C’est dans ce rythme contemplatif que Slowthai dédie le single “feel away” à son frère disparu lorsqu’il était enfant. Un refrain assuré par James Blake et une production mélancolique de Mount Kimbie, ce morceau est idéal pour faire disparaître le spleen qui nous habite parfois. Le morceau est accompagné d’un clip tout aussi marquant. Slowthai inverse les rôles en se mettant à la place de sa partenaire, afin de montrer la brutalité de voir son compagnon partir lorsque l’on attend un enfant. Le message de cette épreuve trouve un lien avec ce qu’a connu Slowthai : il suffit de traverser toutes ces souffrances pour mieux savourer la beauté des choses. 

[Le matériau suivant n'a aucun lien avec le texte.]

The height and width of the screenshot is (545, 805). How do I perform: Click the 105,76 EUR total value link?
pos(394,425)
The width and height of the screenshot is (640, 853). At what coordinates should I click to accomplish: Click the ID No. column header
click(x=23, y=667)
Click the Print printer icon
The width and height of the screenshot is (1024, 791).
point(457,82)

La pochette de Crowns & Owls recèle aussi plusieurs significations. On pourrait comprendre que la pomme qui s’est détachée de l’arbre est une référence à celle de Newton, mais selon Slowthai, elle signifie que tout ce qui monte finit par redescendre. Lors d’un long entretien avec Anthony Fantano, il revient sur le pommier qui représente l’arbre de la vie, et donc sa santé mentale. On peut également apercevoir l’oiseau bleu de Twitter dans les branches du verger. La synthèse de TYRON se trouve sur “adhd”. Dans une voix douce, Slowthai revient sur son hyperactivité avant de s’énerver vers la fin du morceau ; ce qui ne l’empêche pas de clôturer l’album avec un baiser.